Introduction

Improvement in patients’ activity level is a key objective of total joint arthroplasties. Efforts to accurately assess this activity in patients undergoing THA and TKA have generated numerous activity scales during the past three decades. A review of the psychometric properties of the existing scales concluded that the University of California, Los Angeles activity scale (UCLA) and the Lower Extremity Activity Scale (LEAS) stand out as the two most rigorously developed and valid activity scales in orthopaedics [24].

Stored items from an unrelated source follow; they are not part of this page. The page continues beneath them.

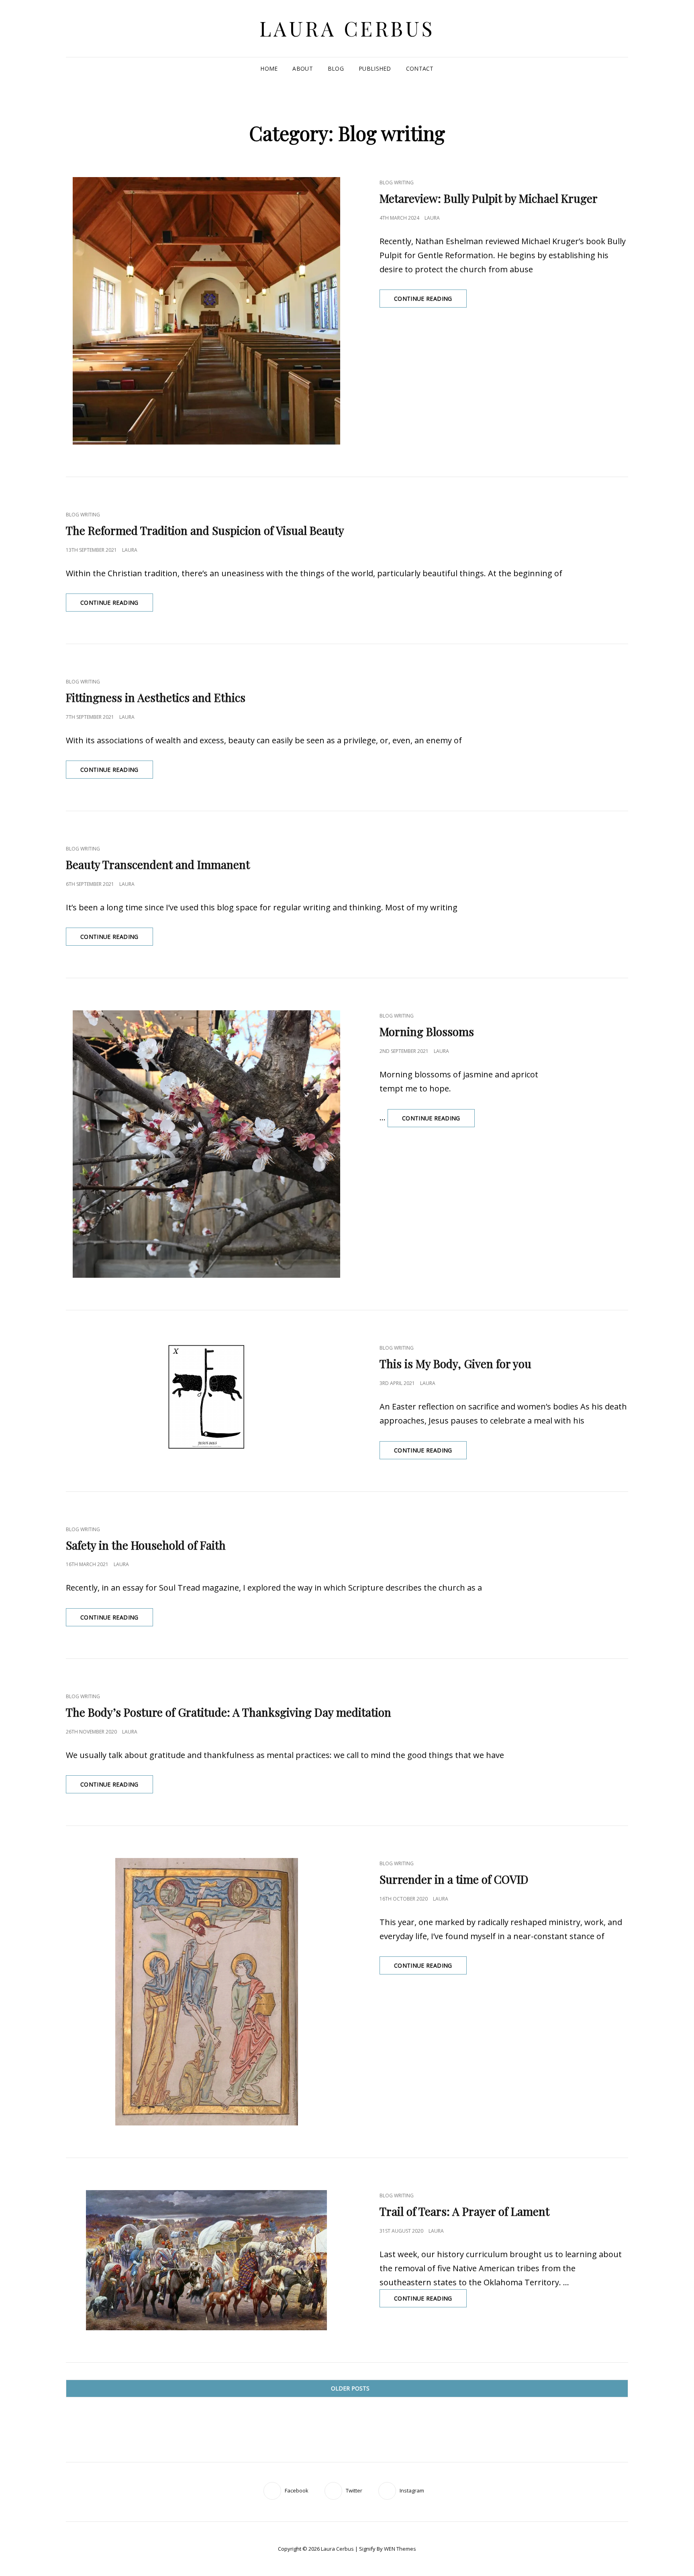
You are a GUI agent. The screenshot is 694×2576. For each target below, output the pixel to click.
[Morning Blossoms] (206, 1144)
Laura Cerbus (347, 28)
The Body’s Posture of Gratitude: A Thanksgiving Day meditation (228, 1712)
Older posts (350, 2388)
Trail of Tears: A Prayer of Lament (464, 2211)
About (302, 68)
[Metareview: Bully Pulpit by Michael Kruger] (206, 311)
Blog (336, 68)
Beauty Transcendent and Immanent (158, 864)
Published (375, 68)
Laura (432, 217)
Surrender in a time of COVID (454, 1879)
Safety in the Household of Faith (146, 1545)
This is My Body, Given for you (455, 1363)
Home (269, 68)
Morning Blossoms (427, 1031)
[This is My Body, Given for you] (206, 1396)
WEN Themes (400, 2548)
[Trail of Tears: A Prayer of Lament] (206, 2260)
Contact (420, 68)
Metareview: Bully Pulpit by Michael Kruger (489, 198)
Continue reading (430, 301)
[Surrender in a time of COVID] (206, 1991)
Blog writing (397, 182)
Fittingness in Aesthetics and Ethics (155, 697)
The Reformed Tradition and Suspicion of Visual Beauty (205, 530)
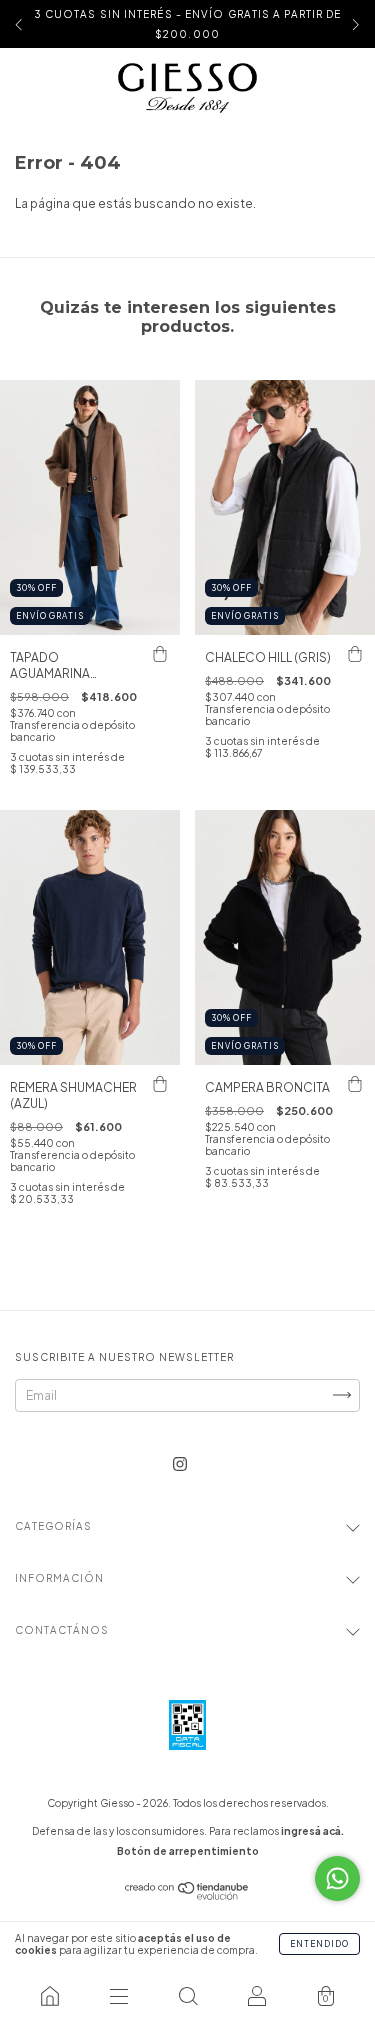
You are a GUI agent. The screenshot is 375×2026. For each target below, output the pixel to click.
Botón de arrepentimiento (188, 1851)
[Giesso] (49, 1996)
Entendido (319, 1944)
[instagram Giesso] (180, 1463)
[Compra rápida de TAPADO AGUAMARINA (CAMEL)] (160, 655)
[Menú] (118, 1996)
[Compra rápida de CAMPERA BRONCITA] (355, 1085)
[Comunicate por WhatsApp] (337, 1878)
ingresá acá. (312, 1831)
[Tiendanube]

The UCLA score, which was developed in 1984, includes 10 statements that cover the range of activity states from being “wholly inactive, dependent on others, and cannot leave residence” to “regularly participate in impact sports” [1, 27]. The LEAS, which was developed in 2005, has a similar structure to the UCLA, but provides more options, including 18 statements that start with “I am confined to bed all day” to “I am up and about at will in my house and outside. I also participate in vigorous physical activity such as competitive level sports daily” [20]. Both scales require the respondent to select one statement that is most representative of their current activity. A low score on either scale means low levels of activity and as the score gets higher, it reflects more activity. However, the description of the activity levels is slightly different and, with eight more statements, the LEAS aimed to more accurately describe the activity level of the patient compared with the UCLA score.

The many similarities between these two scales provides an opportunity to create a crosswalk between them. A crosswalk is a concordance table that allows conversion of scores between scales [2, 9, 16, 17, 23, 25, 26]. These crosswalks are very helpful when comparing the results of different studies, and pooling those results for meta-analyses. They also facilitate combining datasets from multiple registries and data sources that may have used one activity scale or the other.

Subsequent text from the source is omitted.